:: THE RECORDS
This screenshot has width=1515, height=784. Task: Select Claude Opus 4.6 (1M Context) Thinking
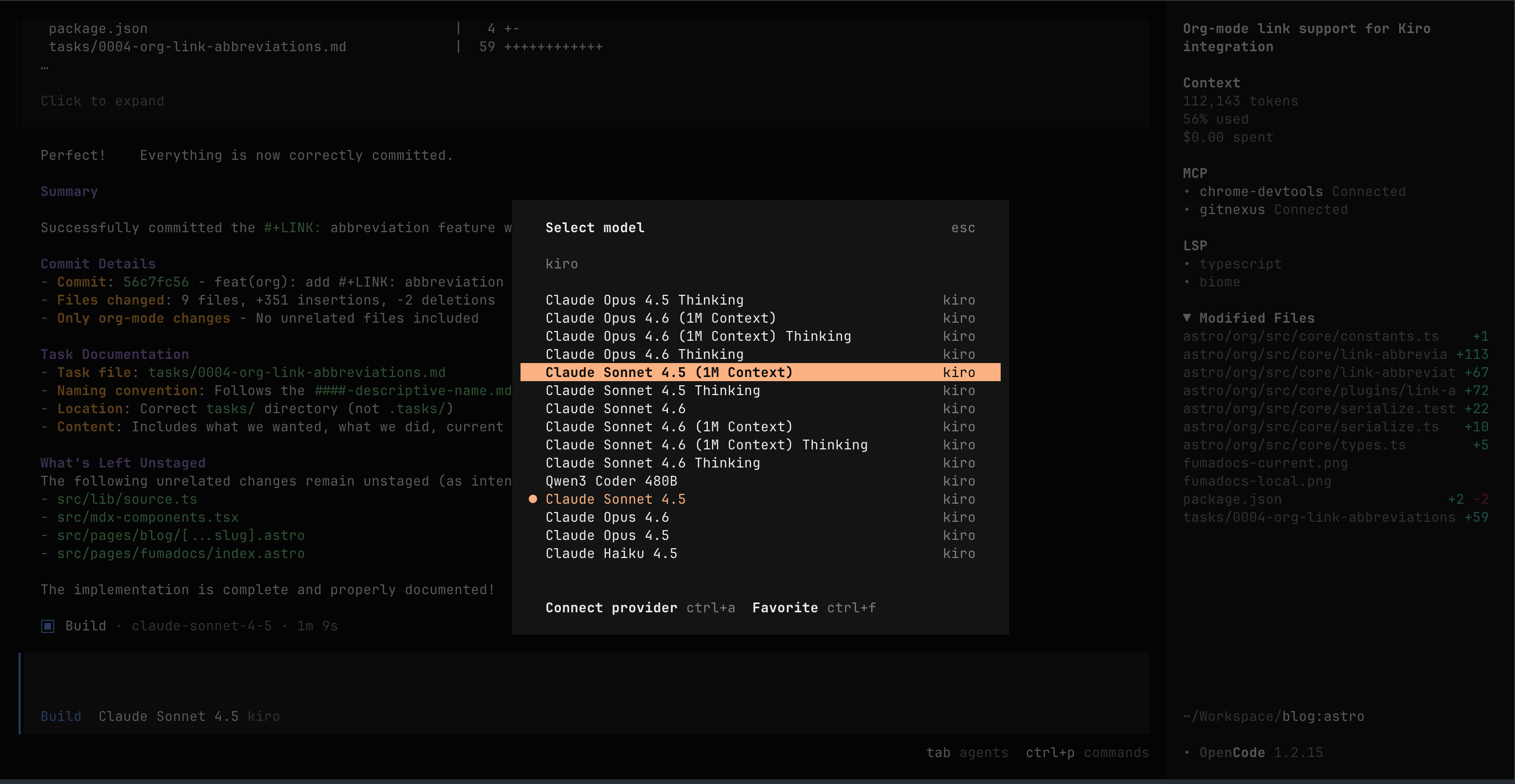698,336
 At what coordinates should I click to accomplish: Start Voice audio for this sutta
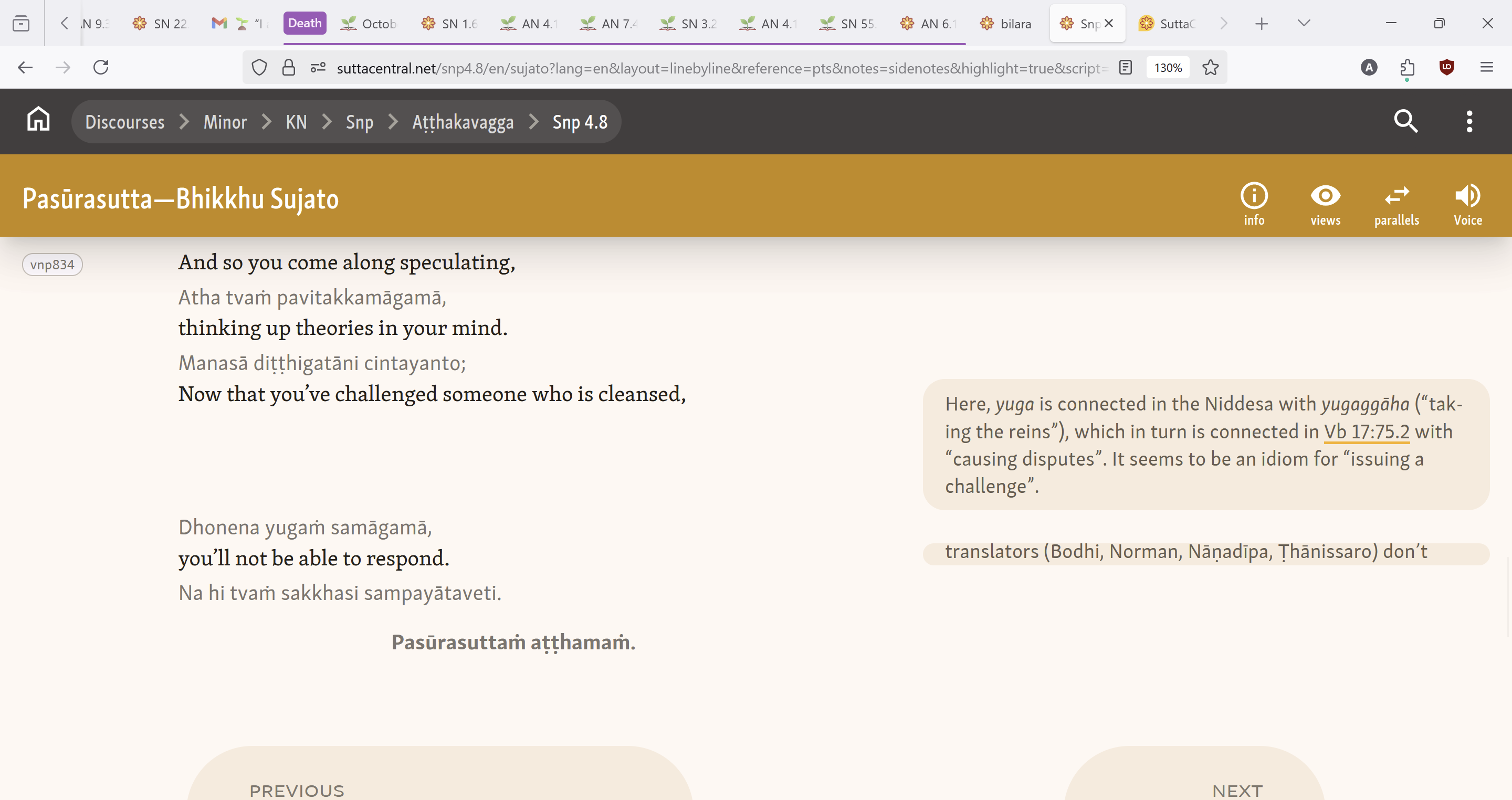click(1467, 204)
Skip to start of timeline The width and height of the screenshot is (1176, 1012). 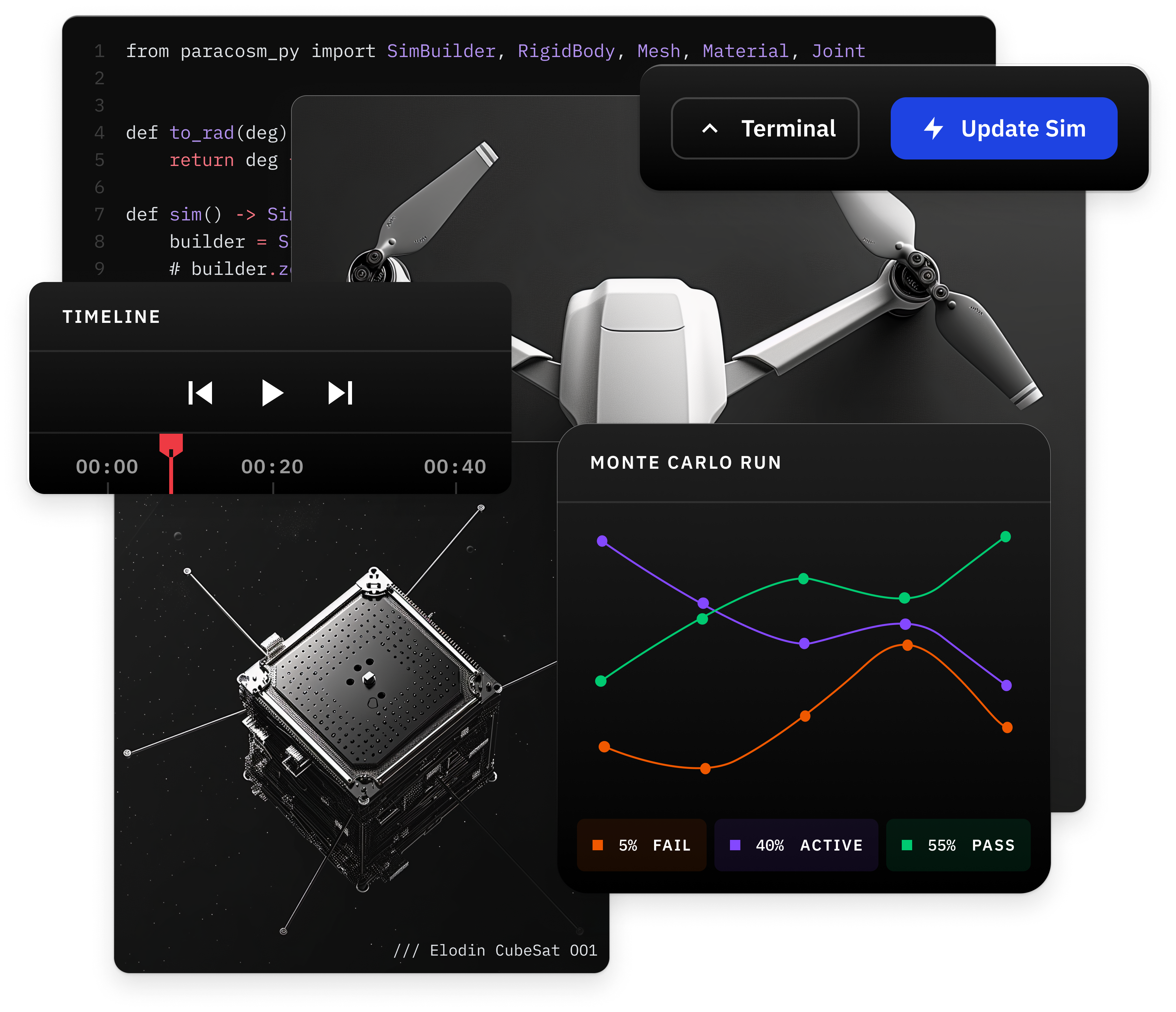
::::
→ **WORK INSTRUCTION**
The lines from the one containing "At what coordinates" through the end of the data above are to be copied exactly, both ends included, and pictures are to be omitted.

→ **ANSWER FOR THIS EXERCISE**
 At what coordinates should I click to accomplish: Start Voice audio for this sutta
click(1467, 204)
Skip to start of timeline The width and height of the screenshot is (1176, 1012). 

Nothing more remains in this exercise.